Si algo bueno tiene esta última etapa de Glee es que por fin parece que se han dado cuenta de que lo que de verdad nos importa de la serie es la vida y voz de los personajes del Glee Club original. Si ya en la era Marley y CIA, todos eran más secundarios que principales y con cada regreso puntual del cast original lo celebrábamos por todo lo alto, con estos últimos integrantes del New Directions no nos molestamos ni en aprendernos los nombres (gordito, pelo afro, hermanos incestuosos —gracias Kitty—, Kitty y el futbolista gay) pero en este caso no te los pintan como protagonistas sino como meros extras que cantan y sirven para desarrollar las tramas de Rachel y Kurt (éste último más bien para justificar que salga en la temporada). Quitando la trama inicial de la-chica-que-quería-ser-Warbler, que sirvió más para hilar la competitividad con Blaine, ninguno ha tenido trama propia (aún), dejando así paso a lo que de verdad importa, se lleve mejor o peor, pero es un plus.

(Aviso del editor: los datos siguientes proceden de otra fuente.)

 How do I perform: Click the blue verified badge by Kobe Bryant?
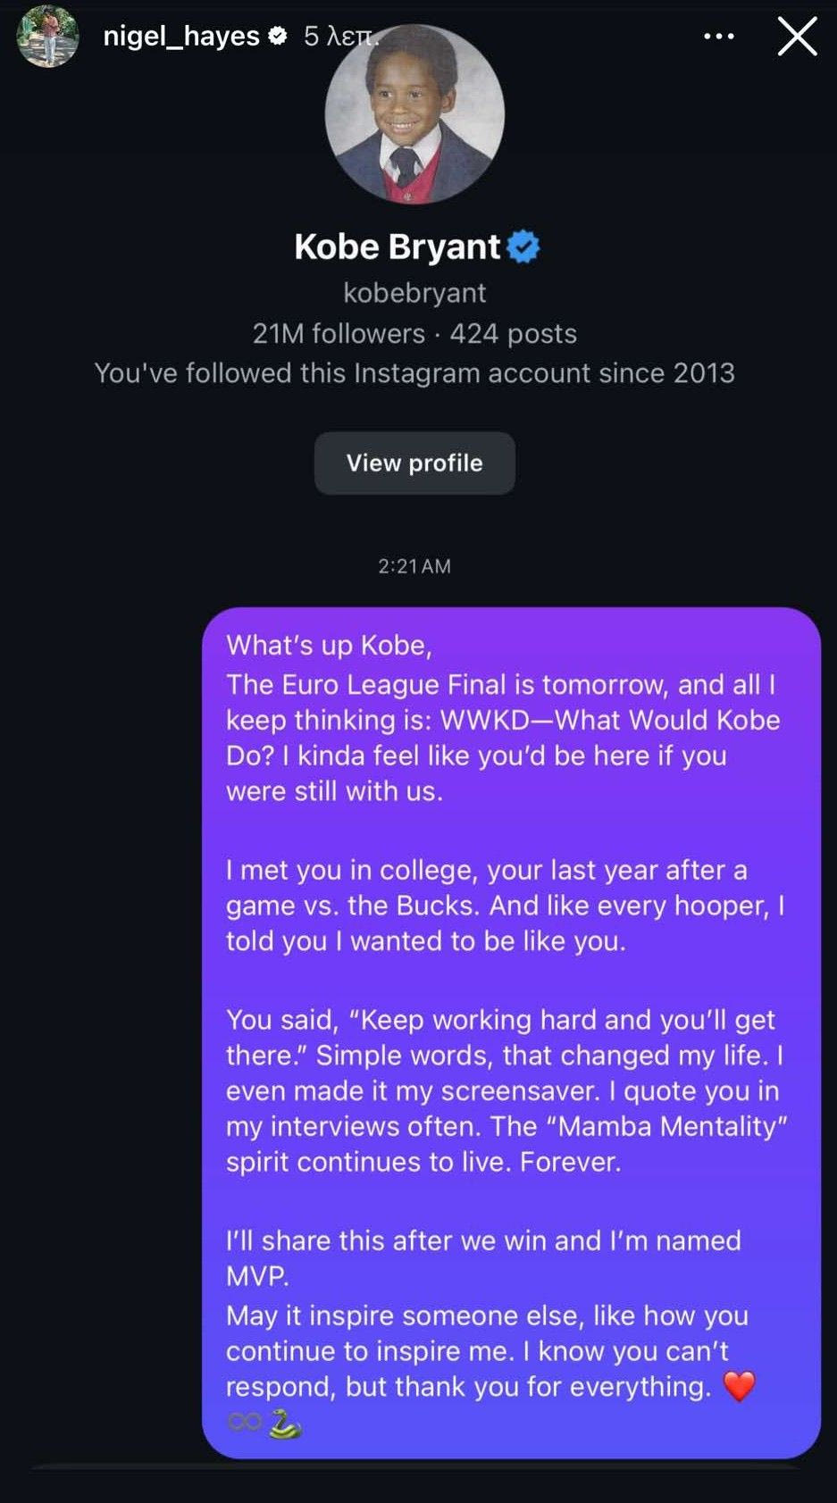(523, 246)
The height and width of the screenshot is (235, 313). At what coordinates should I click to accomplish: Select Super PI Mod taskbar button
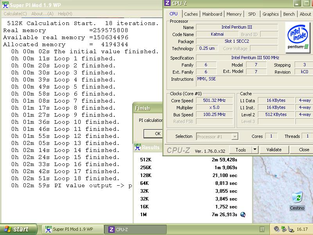[72, 230]
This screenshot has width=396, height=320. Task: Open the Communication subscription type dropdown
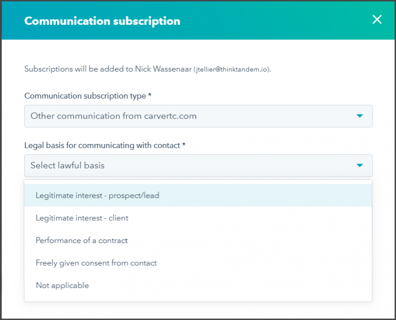198,116
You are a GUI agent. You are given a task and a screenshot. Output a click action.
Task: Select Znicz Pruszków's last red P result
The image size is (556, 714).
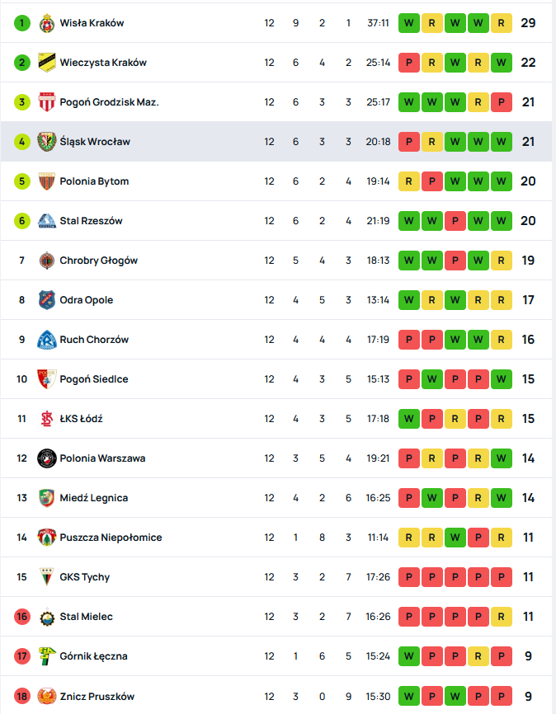point(501,697)
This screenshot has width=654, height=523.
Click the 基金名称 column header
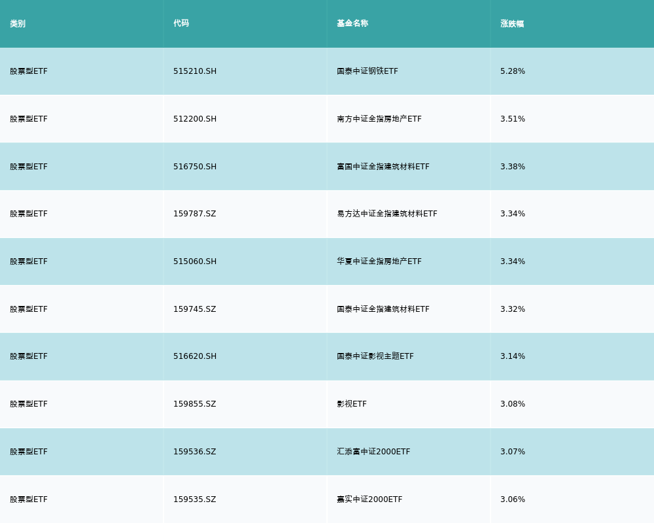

Por otra parte, Brittany y Santana empiezan a organizar su boda, y la rubia (tras pedir ayuda a Artie para que hiciera un cameíllo) se dedica a intentar que la abuela de Santana acepte la sexualidad de su nieta, cosa que no consigue pero cierra el asunto con un discurso aplaudible. Punto positivo para Glee por no ser predecible en este aspecto, haciendo que la abuela López siga en sus trece y no acabe todo de forma —del todo— feliz. Gracias a esta trama hemos vuelto a disfrutar de Brittany como hacía tiempo, con su "Fondue por dos", sus frases en español y su conversación con sus padres en la que descubrimos que el verdadero padre de Brit es Stephen Hawking. Jennifer Coolidge (2 Booke Girls, American Pie) y sobre todo, Ken Jeong (Community), están soberbios como Whitney S. Pierce y Pierce Pierce —hasta en los nombres son grandes— y esperamos volver a verlos, al menos, en la boda, porque personajes así merecen la pena.